Jenni figured the king knew the answer was no. Her lips were now cold and she didn’t want to use energy to raise her body temperature.
After a minute-long silence, the king continued. “I didn’t think so. And you can’t tell where he is, geographically?”
“I can’t pinpoint his location.” All she knew was that Rothly was to the northwest.
“We know he is in your ‘gray mist,’ but not where in the real world he stepped into it—geographically. It is my understanding that the closer you are to where he might be in this world, the easier it will be for you to bring him from the interdimension into reality. We sense he is not alone in the interdimension, but shadleeches feast on him, draining his magic.” The king’s fingers curled in a tiny flex. “Can you separate him from his pursuers and pull him out without bringing them, too?”
A shivery breath sifted through her. The elf’s phrasing sounded as if it had come directly from one of the Mistweaver family journals, one she’d thought had been personal. How many journals did they have transcriptions of? How many of the Mistweaver secrets did the Eight know?
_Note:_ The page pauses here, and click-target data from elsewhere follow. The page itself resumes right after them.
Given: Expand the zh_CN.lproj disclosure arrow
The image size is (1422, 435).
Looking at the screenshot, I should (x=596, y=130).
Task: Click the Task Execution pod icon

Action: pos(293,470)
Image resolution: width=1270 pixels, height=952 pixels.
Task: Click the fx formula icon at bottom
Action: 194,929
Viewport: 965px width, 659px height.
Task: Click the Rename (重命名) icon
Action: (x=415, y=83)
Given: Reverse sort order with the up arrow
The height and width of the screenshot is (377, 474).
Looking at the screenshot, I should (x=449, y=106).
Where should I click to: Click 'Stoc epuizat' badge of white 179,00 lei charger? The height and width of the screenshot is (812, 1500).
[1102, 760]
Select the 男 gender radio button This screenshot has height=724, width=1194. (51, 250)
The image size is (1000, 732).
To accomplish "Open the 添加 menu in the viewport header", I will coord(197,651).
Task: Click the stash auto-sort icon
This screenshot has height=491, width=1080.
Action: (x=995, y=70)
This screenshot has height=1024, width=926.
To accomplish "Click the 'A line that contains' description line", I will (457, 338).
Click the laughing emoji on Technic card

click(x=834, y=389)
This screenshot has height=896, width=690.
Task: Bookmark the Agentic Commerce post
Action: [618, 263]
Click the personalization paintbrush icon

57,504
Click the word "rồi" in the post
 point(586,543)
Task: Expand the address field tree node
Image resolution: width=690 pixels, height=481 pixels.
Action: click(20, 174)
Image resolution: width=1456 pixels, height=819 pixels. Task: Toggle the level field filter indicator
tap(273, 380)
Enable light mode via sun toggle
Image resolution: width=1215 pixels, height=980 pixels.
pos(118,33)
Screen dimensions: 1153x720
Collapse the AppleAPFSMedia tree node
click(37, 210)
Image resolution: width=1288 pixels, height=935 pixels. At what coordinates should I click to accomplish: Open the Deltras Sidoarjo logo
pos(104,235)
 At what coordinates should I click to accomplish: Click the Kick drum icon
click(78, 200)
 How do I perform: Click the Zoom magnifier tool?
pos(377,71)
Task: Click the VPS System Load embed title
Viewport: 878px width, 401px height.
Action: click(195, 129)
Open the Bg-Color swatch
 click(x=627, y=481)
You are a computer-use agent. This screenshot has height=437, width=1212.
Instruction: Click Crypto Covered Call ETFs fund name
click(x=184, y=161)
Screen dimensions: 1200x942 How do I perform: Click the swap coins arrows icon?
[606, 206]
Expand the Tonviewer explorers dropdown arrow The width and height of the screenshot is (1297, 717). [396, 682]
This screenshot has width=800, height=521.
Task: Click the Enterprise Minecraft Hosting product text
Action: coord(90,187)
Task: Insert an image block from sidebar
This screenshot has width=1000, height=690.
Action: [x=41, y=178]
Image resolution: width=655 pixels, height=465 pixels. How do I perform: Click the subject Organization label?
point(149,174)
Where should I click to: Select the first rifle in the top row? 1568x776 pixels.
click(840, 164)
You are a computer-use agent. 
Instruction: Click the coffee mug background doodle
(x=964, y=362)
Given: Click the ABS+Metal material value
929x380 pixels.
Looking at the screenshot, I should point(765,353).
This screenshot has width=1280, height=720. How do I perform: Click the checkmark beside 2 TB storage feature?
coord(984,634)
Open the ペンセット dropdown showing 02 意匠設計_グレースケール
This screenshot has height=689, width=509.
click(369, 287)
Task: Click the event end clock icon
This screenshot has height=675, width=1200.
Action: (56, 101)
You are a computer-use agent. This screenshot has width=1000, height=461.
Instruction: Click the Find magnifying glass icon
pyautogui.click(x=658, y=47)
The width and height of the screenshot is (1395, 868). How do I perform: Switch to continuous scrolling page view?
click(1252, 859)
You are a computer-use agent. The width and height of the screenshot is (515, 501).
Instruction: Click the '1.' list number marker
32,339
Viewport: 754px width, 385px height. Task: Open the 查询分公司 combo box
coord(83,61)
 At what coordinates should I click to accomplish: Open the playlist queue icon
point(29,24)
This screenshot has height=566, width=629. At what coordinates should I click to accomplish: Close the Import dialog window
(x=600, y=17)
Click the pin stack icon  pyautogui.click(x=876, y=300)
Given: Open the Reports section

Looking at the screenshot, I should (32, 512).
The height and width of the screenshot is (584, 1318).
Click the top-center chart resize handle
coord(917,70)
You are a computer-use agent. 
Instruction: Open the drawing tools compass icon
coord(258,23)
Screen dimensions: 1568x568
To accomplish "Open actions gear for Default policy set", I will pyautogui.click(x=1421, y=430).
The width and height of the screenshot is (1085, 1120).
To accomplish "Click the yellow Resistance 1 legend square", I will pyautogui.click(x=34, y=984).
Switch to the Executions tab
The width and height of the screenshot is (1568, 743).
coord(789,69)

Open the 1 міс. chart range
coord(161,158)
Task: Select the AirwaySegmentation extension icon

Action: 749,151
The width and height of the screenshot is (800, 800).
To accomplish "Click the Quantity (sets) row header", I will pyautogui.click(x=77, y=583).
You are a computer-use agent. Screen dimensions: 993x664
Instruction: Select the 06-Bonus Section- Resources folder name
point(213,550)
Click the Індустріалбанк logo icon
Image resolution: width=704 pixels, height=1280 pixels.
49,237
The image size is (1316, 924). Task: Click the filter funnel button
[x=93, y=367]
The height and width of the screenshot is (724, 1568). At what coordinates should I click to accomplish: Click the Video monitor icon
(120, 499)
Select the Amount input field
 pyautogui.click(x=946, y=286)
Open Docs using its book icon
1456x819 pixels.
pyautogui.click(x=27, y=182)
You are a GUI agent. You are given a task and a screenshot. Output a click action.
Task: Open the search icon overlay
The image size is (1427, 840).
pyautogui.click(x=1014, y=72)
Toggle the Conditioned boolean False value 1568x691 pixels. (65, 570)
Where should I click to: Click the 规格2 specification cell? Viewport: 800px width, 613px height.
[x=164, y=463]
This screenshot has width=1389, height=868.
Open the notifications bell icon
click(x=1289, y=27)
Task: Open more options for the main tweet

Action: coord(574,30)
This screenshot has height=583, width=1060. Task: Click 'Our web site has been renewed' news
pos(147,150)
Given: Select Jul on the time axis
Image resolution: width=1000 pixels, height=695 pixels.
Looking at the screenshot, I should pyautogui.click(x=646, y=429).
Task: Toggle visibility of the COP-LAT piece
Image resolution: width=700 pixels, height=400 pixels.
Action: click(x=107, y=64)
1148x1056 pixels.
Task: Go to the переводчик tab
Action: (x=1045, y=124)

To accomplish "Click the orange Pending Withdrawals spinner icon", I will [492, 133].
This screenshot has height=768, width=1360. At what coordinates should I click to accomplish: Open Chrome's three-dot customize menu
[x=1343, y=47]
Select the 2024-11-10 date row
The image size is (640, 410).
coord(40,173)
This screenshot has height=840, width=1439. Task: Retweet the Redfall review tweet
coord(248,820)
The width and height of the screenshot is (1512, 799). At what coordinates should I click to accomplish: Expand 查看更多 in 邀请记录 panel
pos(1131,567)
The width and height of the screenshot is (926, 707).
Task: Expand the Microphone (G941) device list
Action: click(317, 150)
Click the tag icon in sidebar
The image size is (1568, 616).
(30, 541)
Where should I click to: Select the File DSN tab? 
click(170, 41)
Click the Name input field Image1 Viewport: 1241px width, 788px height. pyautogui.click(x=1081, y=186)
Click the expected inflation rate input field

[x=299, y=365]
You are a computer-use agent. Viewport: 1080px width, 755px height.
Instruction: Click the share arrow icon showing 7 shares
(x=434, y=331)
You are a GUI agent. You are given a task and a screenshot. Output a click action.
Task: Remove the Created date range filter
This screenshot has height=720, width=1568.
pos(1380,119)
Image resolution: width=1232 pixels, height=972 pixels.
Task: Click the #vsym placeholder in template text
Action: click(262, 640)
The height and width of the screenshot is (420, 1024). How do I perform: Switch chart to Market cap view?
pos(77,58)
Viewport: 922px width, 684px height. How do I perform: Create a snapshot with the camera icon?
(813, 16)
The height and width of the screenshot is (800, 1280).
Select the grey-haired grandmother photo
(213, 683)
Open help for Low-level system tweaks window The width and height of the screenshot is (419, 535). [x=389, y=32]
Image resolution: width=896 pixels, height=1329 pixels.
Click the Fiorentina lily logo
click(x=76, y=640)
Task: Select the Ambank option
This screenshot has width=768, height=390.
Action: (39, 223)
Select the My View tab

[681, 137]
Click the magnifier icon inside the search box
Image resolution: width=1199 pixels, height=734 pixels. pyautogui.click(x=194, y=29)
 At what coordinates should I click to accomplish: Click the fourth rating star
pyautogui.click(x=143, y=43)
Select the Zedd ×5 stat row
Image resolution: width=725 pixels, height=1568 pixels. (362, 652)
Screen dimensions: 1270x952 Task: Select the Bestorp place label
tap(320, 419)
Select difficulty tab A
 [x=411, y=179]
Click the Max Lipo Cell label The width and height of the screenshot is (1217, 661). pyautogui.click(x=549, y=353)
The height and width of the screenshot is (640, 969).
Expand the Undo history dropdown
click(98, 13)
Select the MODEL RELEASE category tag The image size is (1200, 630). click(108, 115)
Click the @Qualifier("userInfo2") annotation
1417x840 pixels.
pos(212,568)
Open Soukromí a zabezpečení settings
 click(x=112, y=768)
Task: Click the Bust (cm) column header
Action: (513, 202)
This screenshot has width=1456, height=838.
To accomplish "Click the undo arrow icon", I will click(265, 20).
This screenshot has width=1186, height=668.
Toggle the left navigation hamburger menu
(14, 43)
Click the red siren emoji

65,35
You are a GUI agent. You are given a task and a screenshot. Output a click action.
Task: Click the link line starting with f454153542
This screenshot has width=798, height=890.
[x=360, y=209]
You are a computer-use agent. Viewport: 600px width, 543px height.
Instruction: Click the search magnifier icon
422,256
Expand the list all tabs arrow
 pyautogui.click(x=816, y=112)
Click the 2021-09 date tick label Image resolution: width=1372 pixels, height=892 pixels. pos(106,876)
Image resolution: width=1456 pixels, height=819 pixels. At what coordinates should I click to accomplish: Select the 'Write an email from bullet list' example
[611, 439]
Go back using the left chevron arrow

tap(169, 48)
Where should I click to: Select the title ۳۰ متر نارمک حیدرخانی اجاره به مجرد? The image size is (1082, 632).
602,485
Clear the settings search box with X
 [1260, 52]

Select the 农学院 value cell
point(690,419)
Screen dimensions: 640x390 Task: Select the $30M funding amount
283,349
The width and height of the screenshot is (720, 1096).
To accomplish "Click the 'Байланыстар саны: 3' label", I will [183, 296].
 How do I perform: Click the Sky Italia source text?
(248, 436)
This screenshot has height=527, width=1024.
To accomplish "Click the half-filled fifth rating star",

And how many of the Eight had read them?
“Your father was my friend,” Cloudsylph said.
Jenni didn’t remember that. Didn’t recall Cloudsylph being in their lives. He was of a royal line and the Mistweavers were “mongrels.”
“I can send warriors to protect you and him,” the king said.
“A little late for that.”
For the first time he showed anger. “I was not responsible for the deaths of your family. I fought and suffered. We all suffered.”
“But you survived, became a new royal and part of the Eight. All of the Eight survived and four of the old Eight got to transfer to another, richer dimension. My family paid for your survival and that portal with their lives. You did not save them.”
“You do not know all that occurred. You were not with your family when the Darkfolk attacked. Nor did you save them.”
Jenni went up in flames. Literally.
She let the heat of her fury burn her clothes away, flash her being into fire, then smoke. She shot through the air vent, melting the grate, hurtled out of the building. There was a snow-fat dark cloud in the sky and she grabbed energy from it, drew electricity around her and became a lightning bolt. She concentrated and snapped onto the ground—
—into an icy stairwell. A rectangular concrete hole in the alley six blocks from her home, a basement access to a business.
She collapsed into a heap, so completely drained she wouldn’t be able to move for hours.
She hadn’t been smart.
And she was naked.
And a shadleech separated itself from a brick building and fluttered close.
The gray magical being-scrap bent itself. Jenni’s human sight saw a large crow tilting its head and hopping toward her. Its claws scritched on the stairwell’s concrete. The thing came close enough that she smelled old bubblegum. She shuddered. It would take only a wisp of thought for that dark thing to call others…and the great Dark one, who would feast on her.
If she got a second chance, she would work on anger management. Work on growing beyond grief and guilt.
Another hop and the shadleech’s sharp beak pierced her wrist. Hurt! Like a nail had been driven into her, pinning her. Then she felt an awful tug, as if it drew magic from the very threads of her muscles, the marrow of her bones. She thrashed in pain, but still heard the thing’s clicking noise as if disappointed in the thin trickle of her magic.
She was cold, colder than she’d been in Cloudsylph’s office. Snow and ice coated her back and butt and legs…. Focus! Use the fear, the short adrenaline rush. She reached to the earth below the concrete, to the air, for any magic. Earth energy, air, water from the ice. It began to snow.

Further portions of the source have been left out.